In [12]:
import numpy as np
import pandas as pd
from sklearn.model_selection import train_test_split
from sklearn.feature_extraction.text import CountVectorizer
from tensorflow.keras.models import Sequential
from tensorflow.keras.layers import Embedding, LSTM, Dense, Dropout
from tensorflow.keras.preprocessing.text import Tokenizer
from tensorflow.keras.preprocessing.sequence import pad_sequences

In [13]:
data = pd.read_csv('spam_ham_dataset.csv')
X = data['text']
y = data['label']
y = y.map({'ham': 0, 'spam': 1})

In [14]:
X_tr, X_te, y_tr, y_te = train_test_split(X, y, test_size=0.2, random_state=42)

In [15]:
tokenizer = Tokenizer()
tokenizer.fit_on_texts(X_tr)
X_tr_seq = tokenizer.texts_to_sequences(X_tr)
X_te_seq = tokenizer.texts_to_sequences(X_te)
max_seq_len = 100
X_tr_pad = pad_sequences(X_tr_seq, maxlen=max_seq_len, padding='post')
X_te_pad = pad_sequences(X_te_seq, maxlen=max_seq_len, padding='post')

In [16]:
vocab_size = len(tokenizer.word_index) + 1
model = Sequential()
model.add(Embedding(input_dim=vocab_size, output_dim=128, input_length=max_seq_len))
model.add(LSTM(64, return_sequences=True))
model.add(Dropout(0.5))
model.add(LSTM(64))
model.add(Dense(1, activation='sigmoid'))
model.compile(loss='binary_crossentropy', optimizer='adam', metrics=['accuracy'])
model.fit(X_tr_pad, y_tr, epochs=10, batch_size=32, validation_split=0.2)

Epoch 1/10
Epoch 2/10
Epoch 3/10
Epoch 4/10
Epoch 5/10
Epoch 6/10
Epoch 7/10
Epoch 8/10
Epoch 9/10
Epoch 10/10


<keras.callbacks.History at 0x78bd259d00a0>

In [17]:
model.summary()

Model: "sequential_2"
_________________________________________________________________
 Layer (type)                Output Shape              Param #   
 embedding_2 (Embedding)     (None, 100, 128)          6625664   
                                                                 
 lstm_4 (LSTM)               (None, 100, 64)           49408     
                                                                 
 dropout_2 (Dropout)         (None, 100, 64)           0         
                                                                 
 lstm_5 (LSTM)               (None, 64)                33024     
                                                                 
 dense_2 (Dense)             (None, 1)                 65        
                                                                 
Total params: 6,708,161
Trainable params: 6,708,161
Non-trainable params: 0
_________________________________________________________________


In [18]:
loss, acc = model.evaluate(X_te_pad, y_te)
print(f"Test Loss: {loss:.4f}")
print(f"Test Accuracy: {acc:.4f}")


Test Loss: 0.1547
Test Accuracy: 0.9700


In [19]:
email_text = input("Enter an email text: ")

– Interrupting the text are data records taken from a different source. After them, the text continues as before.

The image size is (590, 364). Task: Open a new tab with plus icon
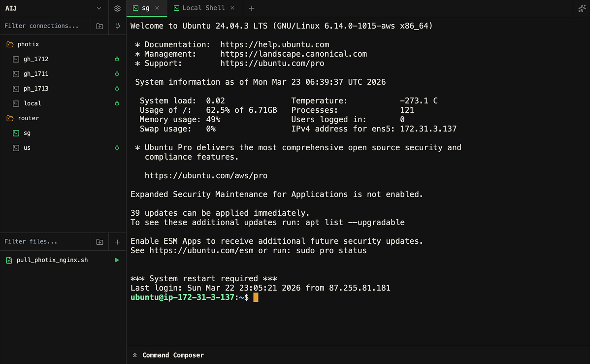coord(252,8)
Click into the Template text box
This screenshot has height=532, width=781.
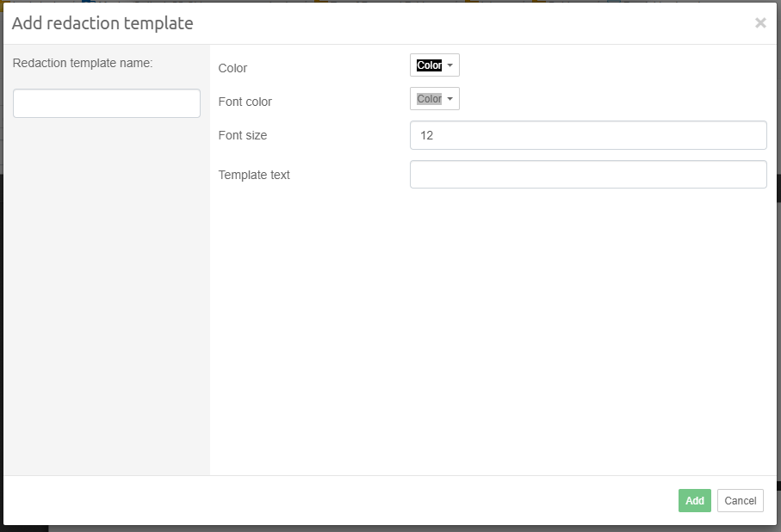click(587, 175)
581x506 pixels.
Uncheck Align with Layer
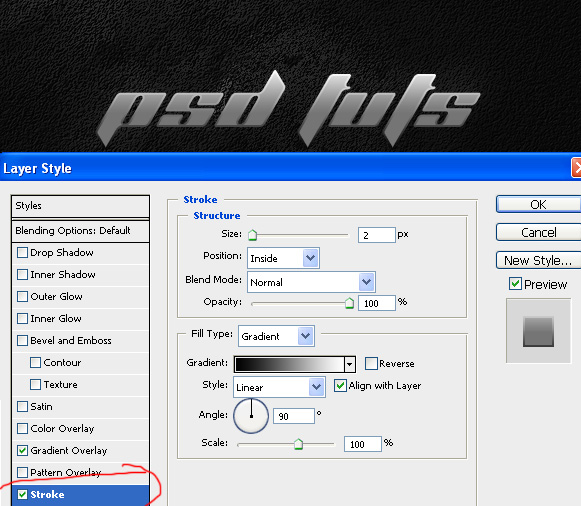point(340,386)
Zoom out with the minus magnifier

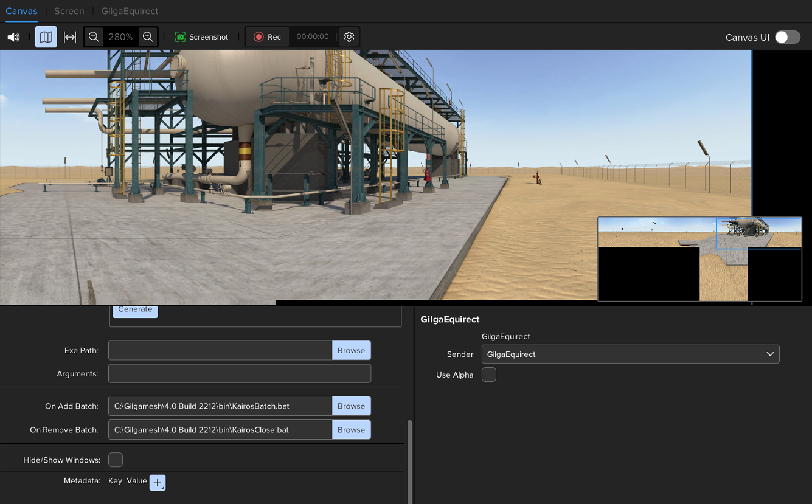pos(94,37)
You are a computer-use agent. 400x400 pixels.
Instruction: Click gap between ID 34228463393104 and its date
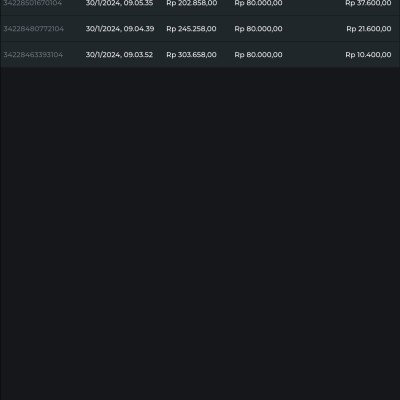(x=74, y=55)
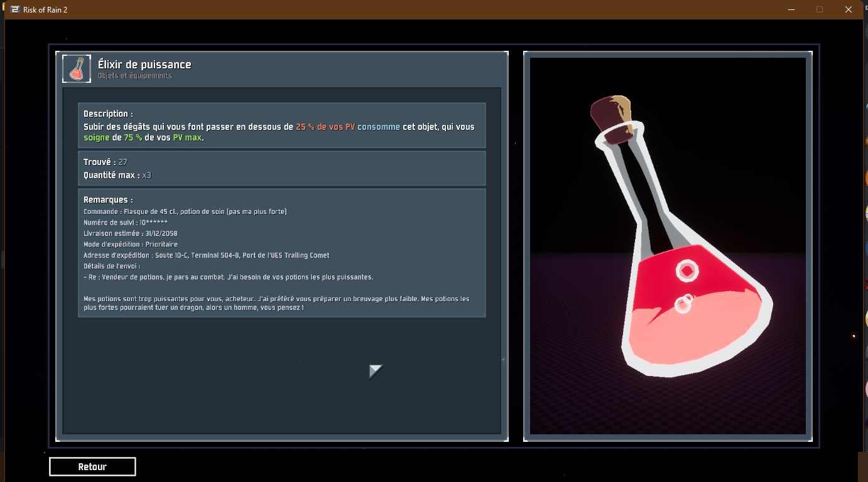Click the large bubble inside the flask
Viewport: 868px width, 482px height.
pyautogui.click(x=687, y=270)
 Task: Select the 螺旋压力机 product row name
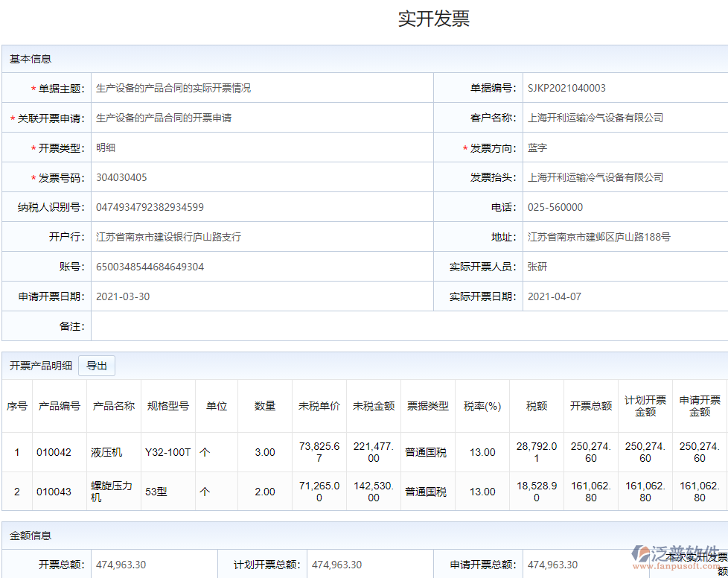coord(112,492)
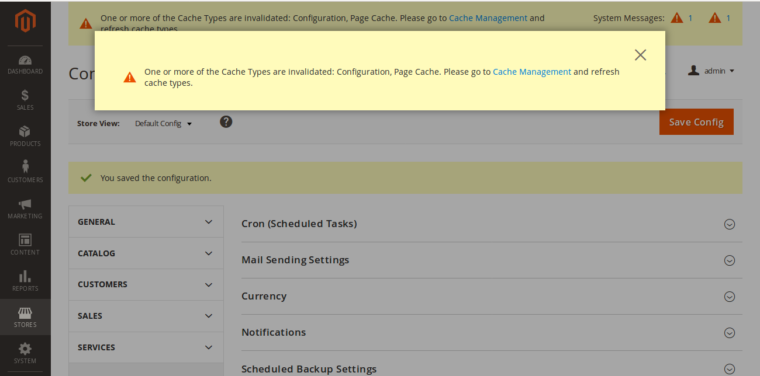Open the Default Config store view dropdown

click(163, 124)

sequence = tokenizer.texts_to_sequences([email_text])
padded_sequence = pad_sequences(sequence, maxlen=100, padding='post')
prediction = model.predict(padded_sequence)

if prediction > 0.5:
    print("Prediction: Spam")
else:
    print("Prediction: Ham")

Enter an email text: you won 1 mill
Prediction: Spam